Helicopter night flights for Portsmouth's QA hospital
- Published
A Hampshire hospital has been given the go-ahead to receive emergency patients by helicopter during the night.
Portsmouth City Council has approved an application by Portsmouth Hospitals NHS Trust to vary flight restrictions at the Queen Alexandra Hospital.
The changes will allow patients to be flown in between 18:00 and 22:00 and later if the case is in an emergency.
Residents living nearby are worried about the downdraft, fumes and noise.
'We are delighted'
Previously the hospital's helipad could only receive flights between 08:00 and 18:00 or between dawn and dusk, which ever was shorter.

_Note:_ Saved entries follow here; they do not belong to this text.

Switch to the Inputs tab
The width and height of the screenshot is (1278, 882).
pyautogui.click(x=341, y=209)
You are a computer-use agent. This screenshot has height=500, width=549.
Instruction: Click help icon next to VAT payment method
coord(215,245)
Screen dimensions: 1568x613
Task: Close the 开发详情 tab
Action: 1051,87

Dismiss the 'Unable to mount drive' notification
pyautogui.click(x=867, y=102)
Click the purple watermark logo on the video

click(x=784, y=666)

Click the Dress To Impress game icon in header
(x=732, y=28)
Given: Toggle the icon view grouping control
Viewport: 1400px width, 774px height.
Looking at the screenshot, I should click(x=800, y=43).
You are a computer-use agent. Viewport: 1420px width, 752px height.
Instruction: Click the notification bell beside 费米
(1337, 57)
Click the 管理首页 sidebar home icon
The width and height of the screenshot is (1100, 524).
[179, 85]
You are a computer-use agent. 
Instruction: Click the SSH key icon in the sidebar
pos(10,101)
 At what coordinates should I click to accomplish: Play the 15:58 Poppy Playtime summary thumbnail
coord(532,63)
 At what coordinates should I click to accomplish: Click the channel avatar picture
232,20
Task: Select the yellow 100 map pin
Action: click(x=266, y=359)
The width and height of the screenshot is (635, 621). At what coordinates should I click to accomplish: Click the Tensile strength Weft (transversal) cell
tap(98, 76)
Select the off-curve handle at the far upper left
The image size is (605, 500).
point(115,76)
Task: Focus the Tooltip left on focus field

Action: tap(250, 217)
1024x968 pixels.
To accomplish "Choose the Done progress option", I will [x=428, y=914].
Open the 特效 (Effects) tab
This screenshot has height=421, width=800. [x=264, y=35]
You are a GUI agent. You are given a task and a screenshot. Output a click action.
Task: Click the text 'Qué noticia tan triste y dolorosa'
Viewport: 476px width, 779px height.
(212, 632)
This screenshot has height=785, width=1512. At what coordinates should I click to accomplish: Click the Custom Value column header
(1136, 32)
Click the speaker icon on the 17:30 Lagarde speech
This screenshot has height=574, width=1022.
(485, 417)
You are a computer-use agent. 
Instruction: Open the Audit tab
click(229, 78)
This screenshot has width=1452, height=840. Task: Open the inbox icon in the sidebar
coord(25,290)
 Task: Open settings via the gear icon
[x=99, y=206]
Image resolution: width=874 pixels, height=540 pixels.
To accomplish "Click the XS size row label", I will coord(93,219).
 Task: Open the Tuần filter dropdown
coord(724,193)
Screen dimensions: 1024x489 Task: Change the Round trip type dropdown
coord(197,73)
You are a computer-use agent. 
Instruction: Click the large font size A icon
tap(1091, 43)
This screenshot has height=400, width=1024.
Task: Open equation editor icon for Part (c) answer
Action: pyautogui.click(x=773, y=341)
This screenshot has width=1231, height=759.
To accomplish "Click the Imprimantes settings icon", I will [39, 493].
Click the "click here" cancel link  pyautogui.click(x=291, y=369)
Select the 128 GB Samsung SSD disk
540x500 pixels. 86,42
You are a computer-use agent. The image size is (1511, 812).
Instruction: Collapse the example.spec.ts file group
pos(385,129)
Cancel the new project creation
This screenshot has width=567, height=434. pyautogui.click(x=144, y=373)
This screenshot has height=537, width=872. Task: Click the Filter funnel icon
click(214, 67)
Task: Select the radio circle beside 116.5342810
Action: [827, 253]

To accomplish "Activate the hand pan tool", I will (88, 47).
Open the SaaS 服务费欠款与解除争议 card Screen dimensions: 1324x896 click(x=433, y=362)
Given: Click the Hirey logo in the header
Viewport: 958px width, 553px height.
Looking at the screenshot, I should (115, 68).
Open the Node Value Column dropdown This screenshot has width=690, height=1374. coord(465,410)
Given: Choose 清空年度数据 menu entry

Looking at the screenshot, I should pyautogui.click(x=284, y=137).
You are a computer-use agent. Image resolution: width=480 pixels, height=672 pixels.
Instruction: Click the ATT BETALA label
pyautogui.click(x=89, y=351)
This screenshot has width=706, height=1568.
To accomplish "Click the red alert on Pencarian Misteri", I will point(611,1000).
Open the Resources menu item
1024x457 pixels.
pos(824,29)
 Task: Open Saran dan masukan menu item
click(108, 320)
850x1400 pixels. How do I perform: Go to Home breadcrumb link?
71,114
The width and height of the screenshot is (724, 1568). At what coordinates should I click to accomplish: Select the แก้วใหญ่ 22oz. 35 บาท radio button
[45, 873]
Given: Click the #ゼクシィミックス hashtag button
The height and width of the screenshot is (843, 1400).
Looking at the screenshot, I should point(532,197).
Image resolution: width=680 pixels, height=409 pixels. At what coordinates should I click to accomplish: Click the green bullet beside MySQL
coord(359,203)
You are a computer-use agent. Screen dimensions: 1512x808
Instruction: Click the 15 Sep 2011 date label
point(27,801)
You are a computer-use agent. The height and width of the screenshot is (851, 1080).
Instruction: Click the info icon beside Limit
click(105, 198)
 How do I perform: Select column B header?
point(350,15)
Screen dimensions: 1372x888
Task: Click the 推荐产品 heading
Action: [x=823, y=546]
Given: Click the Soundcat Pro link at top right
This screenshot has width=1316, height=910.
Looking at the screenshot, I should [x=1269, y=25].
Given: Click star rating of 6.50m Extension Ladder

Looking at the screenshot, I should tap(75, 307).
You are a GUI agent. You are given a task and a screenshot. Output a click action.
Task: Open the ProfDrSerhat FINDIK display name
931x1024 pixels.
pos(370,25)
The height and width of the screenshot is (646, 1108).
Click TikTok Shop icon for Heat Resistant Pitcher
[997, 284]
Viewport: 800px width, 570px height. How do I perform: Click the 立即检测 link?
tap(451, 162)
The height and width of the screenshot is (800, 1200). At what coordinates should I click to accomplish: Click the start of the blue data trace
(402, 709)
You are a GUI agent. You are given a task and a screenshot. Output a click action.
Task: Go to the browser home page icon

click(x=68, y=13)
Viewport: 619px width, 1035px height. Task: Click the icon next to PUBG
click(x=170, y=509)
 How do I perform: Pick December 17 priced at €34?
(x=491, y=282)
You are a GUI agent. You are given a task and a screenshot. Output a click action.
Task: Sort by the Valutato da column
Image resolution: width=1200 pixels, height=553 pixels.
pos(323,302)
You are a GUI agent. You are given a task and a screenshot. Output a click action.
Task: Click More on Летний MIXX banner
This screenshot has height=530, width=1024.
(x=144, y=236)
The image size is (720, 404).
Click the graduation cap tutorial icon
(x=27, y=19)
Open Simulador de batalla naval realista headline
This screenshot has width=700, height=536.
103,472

People living in Orkney Road and Arran Close, about 50m away from the hospital's landing site, had argued that patients could be taken to Southampton instead of Portsmouth or flown to Fort Widley, which is a two-minute ambulance ride from the hospital.
The trust's chief of medicine, Richard Jones, said: "We are delighted with the city council's decision today.
"The main reason for opening the helipad at night is to get major heart attack patients to the cardiac unit as quickly as possible to receive angioplasty treatment.
"By allowing us to change the landing restrictions on the helipad at Queen Alexandra Hospital more people will have access to our services and we will be able to save more lives."